A 47-year-old male with a 6-year history of poorly controlled hypertension, type 2 diabetes, and stage 3a chronic kidney disease presented with fatigue, tremors, diaphoresis, and newly elevated liver function tests (LFTs). Abnormal liver ultrasound results prompted his primary care physician to order a computed tomography (CT) scan, which revealed a 13.2 x 13.8 x 12.1 cm left adrenal mass with modest enhancement. Elevated plasma metanephrines (110 nmol/L, 122x normal) and normetanephrines (77 nmol/L, 154x normal) confirmed the diagnosis of pheochromocytoma. Preoperative evaluation identified a new systolic murmur. Echocardiography showed HCM with asymmetric interventricular septal hypertrophy, moderate SAM of the mitral valve, and LVOT obstruction with a peak gradient of 59 mmHg. HCM was attributed to catecholamine exposure, with follow-up planned post-surgery. Multidisciplinary perioperative collaboration involved oncologic surgery, cardiology, anesthesiology, and critical care.

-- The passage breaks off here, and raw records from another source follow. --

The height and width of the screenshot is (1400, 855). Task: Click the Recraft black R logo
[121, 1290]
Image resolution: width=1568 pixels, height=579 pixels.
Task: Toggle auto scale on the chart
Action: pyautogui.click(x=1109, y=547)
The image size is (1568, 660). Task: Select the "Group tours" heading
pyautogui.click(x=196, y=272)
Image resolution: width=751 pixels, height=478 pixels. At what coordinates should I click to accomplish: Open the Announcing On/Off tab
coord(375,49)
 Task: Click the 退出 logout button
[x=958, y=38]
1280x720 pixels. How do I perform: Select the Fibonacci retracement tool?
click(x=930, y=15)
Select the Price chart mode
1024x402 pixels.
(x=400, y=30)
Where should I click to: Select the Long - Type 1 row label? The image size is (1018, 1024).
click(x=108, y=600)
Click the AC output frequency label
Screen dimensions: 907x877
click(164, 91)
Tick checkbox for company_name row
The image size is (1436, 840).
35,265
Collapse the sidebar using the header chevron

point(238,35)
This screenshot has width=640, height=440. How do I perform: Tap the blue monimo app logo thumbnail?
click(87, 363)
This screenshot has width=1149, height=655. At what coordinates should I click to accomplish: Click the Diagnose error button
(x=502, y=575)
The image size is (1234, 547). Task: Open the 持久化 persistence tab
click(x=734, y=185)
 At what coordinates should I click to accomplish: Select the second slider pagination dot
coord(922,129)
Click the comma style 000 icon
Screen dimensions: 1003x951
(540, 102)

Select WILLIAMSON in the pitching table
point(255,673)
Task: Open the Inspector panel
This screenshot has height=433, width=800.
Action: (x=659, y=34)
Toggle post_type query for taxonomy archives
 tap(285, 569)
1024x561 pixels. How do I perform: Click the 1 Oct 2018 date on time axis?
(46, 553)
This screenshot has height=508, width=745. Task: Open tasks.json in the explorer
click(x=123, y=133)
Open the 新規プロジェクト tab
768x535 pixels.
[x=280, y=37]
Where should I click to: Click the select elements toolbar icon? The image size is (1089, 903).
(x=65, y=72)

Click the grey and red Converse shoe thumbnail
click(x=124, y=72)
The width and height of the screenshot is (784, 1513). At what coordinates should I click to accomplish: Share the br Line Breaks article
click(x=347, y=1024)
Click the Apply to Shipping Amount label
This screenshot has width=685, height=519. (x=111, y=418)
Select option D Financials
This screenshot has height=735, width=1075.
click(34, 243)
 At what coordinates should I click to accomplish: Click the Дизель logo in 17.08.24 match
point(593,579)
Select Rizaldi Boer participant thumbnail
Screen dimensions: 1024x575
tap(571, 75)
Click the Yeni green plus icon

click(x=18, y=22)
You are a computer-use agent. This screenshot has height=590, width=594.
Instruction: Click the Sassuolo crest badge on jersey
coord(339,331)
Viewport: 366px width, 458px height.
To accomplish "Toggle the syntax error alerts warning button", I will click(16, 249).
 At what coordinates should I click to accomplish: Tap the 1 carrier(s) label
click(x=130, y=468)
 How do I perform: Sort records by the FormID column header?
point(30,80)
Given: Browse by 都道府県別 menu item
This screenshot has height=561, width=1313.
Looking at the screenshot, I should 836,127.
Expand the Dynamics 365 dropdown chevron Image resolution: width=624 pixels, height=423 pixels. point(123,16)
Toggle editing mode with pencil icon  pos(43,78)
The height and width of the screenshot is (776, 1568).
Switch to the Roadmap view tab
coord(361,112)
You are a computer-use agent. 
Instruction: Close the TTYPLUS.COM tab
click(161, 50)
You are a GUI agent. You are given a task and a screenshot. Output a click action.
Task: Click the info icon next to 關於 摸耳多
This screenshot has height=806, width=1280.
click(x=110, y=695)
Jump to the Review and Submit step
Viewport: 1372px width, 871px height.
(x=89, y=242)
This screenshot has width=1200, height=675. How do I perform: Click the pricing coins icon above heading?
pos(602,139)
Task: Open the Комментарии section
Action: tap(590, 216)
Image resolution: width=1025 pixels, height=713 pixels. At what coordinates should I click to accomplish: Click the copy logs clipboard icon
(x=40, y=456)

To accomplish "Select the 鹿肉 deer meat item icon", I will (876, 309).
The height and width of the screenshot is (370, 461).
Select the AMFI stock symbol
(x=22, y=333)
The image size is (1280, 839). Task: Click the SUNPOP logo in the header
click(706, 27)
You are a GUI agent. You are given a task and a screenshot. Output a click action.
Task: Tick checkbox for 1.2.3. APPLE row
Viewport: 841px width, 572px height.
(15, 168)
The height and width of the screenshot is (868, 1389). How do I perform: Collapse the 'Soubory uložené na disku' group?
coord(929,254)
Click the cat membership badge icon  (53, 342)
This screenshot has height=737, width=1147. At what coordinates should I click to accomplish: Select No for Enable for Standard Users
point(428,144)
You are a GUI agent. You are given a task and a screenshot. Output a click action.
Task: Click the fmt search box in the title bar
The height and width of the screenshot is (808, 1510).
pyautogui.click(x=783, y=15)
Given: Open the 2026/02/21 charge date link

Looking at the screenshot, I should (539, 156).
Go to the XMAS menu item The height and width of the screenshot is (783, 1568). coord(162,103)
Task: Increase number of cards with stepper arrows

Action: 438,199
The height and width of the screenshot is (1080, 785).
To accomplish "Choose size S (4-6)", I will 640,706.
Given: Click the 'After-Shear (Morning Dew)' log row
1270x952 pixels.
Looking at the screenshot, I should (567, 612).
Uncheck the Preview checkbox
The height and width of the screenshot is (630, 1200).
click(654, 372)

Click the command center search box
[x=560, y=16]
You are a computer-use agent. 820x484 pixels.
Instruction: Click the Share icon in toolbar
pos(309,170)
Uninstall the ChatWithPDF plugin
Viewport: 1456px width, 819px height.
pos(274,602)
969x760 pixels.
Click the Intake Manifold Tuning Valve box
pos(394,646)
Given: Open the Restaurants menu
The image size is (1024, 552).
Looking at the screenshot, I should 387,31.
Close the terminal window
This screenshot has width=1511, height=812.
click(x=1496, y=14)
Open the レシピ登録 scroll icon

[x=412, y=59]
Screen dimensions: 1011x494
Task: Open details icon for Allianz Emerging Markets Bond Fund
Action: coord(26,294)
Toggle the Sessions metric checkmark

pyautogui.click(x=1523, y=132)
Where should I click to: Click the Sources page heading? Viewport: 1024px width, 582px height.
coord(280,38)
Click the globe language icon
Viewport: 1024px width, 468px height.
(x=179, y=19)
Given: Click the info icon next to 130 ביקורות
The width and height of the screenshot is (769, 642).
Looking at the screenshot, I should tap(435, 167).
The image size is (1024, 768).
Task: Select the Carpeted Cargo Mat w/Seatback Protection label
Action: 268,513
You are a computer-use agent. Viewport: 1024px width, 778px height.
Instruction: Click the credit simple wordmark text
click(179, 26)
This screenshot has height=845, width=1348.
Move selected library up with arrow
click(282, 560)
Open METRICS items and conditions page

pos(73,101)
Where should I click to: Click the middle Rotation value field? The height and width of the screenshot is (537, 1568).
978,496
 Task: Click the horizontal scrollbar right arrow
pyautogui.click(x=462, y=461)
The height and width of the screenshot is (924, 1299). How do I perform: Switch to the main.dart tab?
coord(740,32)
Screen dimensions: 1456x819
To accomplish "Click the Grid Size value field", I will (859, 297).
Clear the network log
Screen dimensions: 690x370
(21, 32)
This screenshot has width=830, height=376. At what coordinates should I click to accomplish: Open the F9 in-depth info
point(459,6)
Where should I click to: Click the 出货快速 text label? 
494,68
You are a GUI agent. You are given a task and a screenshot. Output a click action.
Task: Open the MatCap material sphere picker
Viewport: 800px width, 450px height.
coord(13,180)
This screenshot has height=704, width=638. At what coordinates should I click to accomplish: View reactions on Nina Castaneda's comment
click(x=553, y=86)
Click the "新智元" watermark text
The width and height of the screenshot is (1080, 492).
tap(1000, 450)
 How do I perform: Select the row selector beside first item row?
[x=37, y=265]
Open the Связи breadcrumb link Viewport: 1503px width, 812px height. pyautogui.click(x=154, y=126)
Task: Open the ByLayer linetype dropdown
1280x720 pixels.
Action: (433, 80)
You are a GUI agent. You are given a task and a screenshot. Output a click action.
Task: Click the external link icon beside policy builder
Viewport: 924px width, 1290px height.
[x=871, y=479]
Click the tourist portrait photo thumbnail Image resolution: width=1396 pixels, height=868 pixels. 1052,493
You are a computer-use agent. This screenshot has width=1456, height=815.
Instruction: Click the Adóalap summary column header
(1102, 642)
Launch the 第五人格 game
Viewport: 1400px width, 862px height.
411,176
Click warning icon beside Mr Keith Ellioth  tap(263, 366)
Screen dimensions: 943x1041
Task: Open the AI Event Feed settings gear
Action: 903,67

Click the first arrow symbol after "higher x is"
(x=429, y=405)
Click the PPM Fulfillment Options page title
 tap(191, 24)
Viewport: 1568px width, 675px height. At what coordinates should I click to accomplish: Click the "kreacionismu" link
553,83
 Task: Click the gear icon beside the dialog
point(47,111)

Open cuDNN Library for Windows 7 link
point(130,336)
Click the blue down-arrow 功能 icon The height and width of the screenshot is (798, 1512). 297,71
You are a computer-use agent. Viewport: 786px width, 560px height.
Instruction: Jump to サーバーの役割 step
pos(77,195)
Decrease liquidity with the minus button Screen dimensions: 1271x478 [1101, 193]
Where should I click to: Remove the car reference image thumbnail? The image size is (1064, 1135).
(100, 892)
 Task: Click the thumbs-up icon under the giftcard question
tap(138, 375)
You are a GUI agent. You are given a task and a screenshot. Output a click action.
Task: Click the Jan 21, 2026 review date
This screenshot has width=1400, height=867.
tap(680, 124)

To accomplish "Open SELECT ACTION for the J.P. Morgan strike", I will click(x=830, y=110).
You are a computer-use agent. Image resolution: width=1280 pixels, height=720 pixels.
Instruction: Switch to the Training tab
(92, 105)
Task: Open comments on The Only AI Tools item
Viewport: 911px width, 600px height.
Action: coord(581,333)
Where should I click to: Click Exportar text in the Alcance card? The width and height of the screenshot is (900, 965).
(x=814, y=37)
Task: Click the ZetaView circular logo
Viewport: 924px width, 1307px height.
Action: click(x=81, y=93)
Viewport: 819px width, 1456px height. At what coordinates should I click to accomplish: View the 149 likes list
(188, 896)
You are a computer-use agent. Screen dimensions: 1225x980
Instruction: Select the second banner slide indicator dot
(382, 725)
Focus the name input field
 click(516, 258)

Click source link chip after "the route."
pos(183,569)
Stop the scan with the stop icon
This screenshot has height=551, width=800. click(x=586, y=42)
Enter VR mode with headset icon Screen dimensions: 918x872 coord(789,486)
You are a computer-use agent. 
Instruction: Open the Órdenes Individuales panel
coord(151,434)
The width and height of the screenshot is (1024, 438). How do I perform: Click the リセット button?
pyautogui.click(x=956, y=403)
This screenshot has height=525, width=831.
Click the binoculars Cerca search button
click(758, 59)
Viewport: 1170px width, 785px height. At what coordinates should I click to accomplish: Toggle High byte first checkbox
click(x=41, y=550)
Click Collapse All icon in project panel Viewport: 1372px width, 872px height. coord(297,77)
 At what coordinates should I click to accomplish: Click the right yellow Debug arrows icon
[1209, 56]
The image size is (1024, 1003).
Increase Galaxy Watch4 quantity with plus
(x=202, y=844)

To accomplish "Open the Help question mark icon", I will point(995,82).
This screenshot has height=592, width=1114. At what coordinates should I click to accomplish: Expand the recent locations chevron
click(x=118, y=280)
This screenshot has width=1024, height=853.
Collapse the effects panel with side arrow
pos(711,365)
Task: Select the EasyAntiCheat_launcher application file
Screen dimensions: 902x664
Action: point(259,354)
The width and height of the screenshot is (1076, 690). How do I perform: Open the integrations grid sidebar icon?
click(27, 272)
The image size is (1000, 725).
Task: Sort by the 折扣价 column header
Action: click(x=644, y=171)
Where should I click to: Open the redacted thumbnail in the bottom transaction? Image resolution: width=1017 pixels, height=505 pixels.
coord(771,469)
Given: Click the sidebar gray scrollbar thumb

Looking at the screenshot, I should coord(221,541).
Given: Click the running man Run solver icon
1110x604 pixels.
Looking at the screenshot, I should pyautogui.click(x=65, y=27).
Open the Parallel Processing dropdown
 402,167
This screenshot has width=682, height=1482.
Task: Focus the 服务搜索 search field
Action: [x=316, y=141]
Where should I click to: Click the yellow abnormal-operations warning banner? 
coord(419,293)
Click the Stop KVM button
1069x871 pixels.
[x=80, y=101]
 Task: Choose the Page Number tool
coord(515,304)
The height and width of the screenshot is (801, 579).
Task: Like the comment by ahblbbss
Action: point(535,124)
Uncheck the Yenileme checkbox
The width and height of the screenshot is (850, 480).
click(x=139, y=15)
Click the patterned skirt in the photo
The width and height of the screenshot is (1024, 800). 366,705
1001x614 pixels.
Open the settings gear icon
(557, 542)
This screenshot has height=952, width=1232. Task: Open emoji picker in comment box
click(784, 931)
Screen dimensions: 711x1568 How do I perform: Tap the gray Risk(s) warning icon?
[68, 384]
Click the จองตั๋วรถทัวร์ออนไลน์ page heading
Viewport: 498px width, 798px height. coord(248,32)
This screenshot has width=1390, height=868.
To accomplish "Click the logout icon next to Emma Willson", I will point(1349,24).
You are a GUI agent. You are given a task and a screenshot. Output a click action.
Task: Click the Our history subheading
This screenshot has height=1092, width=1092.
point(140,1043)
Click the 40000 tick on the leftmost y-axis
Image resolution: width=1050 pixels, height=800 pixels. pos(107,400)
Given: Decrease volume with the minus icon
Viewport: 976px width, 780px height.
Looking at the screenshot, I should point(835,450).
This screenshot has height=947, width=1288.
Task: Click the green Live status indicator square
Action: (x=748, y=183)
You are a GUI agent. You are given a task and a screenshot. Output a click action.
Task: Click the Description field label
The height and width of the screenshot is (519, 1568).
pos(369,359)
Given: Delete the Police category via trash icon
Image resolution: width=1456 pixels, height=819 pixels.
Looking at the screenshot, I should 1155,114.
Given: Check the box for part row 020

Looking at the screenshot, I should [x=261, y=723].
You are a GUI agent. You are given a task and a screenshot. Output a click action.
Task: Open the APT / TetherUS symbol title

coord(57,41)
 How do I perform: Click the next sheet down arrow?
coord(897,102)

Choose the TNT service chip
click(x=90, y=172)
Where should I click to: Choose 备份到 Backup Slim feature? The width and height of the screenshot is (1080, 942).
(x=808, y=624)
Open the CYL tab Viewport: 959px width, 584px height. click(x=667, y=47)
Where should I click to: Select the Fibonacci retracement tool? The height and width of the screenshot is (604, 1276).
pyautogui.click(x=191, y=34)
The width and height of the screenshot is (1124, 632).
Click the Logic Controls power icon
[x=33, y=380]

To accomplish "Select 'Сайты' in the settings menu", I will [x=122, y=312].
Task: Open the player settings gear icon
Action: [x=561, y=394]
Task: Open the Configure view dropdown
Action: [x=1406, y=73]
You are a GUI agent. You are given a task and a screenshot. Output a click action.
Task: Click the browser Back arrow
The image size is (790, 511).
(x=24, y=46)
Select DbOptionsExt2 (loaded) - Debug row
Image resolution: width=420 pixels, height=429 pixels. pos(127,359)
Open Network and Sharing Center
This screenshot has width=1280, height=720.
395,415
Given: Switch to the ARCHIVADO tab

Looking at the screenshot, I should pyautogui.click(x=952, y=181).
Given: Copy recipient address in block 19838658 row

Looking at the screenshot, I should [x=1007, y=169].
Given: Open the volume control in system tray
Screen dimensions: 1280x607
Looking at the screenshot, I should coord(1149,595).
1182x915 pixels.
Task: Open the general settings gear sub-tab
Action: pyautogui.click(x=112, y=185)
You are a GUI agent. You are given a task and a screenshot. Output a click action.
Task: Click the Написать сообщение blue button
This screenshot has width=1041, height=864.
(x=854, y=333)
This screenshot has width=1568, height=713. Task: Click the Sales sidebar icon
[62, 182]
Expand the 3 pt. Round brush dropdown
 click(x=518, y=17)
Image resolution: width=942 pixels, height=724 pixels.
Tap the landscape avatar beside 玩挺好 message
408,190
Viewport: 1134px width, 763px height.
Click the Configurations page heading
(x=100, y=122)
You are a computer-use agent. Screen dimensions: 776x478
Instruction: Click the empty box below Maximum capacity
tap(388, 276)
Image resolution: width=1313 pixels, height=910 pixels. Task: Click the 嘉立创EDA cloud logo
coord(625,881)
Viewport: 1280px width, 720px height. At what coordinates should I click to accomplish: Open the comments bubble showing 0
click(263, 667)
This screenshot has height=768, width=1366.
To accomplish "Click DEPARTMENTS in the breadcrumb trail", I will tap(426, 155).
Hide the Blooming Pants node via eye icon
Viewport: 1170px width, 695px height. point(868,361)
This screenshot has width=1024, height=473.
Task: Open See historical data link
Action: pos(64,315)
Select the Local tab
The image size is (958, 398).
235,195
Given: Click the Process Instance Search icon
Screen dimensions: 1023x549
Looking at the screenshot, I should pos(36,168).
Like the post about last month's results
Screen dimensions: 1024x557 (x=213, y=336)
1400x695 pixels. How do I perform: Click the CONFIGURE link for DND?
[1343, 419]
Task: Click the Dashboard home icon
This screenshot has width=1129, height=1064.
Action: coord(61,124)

Preoperative optimization included alpha-blockade, beta-blockade, and calcium channel blockers to stabilize blood pressure, reduce cardiac remodeling, and counteract catecholamine-induced LVOT obstruction. During surgery, invasive monitoring with an arterial line, central venous catheter, and transesophageal echocardiography (TEE) guided management. Severe hypertensive surges (BP > 260/110 mmHg) during tumor manipulation were controlled using short-acting beta-blockers and vasodilators. Post-resection, cardiovascular collapse required high-dose vasopressors and inotropes, including phenylephrine, norepinephrine, epinephrine, vasopressin, and angiotensin II. Intraoperative TEE confirmed no significant LVOT obstruction despite high vasopressor doses. The patient was extubated on postoperative day (POD) 1, and inotropic agents were preferentially weaned. All remaining pressors were weaned by POD 2. The patient was discharged in stable condition with no signs of residual hemodynamic instability.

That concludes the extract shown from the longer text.